Brand building is a journey for all companies and organizations, said Chris Stutzman, vice president and principal analyst, at Forrester during his opening remarks during Forrester's Marketing Leadership Forum 2012 today in Los Angeles.That journey, Stutzman said, includes four pillars of brand equity that currently are buckling in an era of higher consumer standards.Those four pillars include:
1. Credibility. Consumers indicated in a Forrester study that the highest standard for brands is brand pride. What happens when customers are proud to be associated with brand pride? Stutzman said that they're likely to tell friends and family.
2. Leadership. The highest standard in this pillar are societal contributions. "Brands that get credit for making contributions translates to pricing power,
3. Uniqueness. In this pillar, consumers indicated that the highest standard is when a brand provides special experiences. "Most brands focus on their identity here, but consumers say it's about the experience," Stutzman said.
4. Relevance. The highest standard is providing indispensable value. "Become part of their daily lifestyle. When you do that, they're able to choose brands over every category."
Given these four pillars, Stutzman explains that brands have a steeper hill to climb because it's difficult today to build brand equity and trust. He recommends three areas to focus on to turn insights into action.
1. Develop a clear destination for your brand. Stutzman said that If you can't articulate it, that's a good place to start. Companies must pinpoint the coordinates for their journey and they must ring true to the brand's heritage. Four steps to achieve that are: 1. Be honest, 2. Make it strategic, 3. Make it inspirational, and 4. Make it concise.
Two examples of brands that have successfully mapped out a clear destination include: Mercedes Benz, "The best or nothing;" and Adobe, "Changing the world through digital experiences."
2. Update your map of the brand experience. Once you nailed the destination, you need to update the map for the brand experience. 20th century brand maps involved one-way thinking, focused on products, Stutzman said. 21st century brands must first define how they interact with the world, align offerings, and then shape and share the brand message.

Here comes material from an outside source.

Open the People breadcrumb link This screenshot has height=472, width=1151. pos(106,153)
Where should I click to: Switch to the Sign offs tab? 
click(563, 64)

3. Get a compass to guide your brand. After companies map their brands, they then should pinpoint their brands' north star. Four ways to do this include: 1. Guide your brand to be more trusted, 2. Guide your brand to be more remarkable, 3. Be unmistakable. Become known as the one and only at what you do, and 4. Guide your brand to become more essential. Become more irreplaceable in the lives of your customers.
Examples include, Patagonia which has guided its brand to be more trustable by making its entire global supply chain transparent; Secret remarkable by empowering women to be fearless; IBM 's "Smarter Planet" campaign is unmistakable; and Tesco's virtual grocery stores in subway systems is essential.
When updating your brand map to fit 21st century guidelines, remember to map out and guide your brand with a working compass so that your journey in 21st century brand-building is steadfast and encompasses customers' values and beliefs.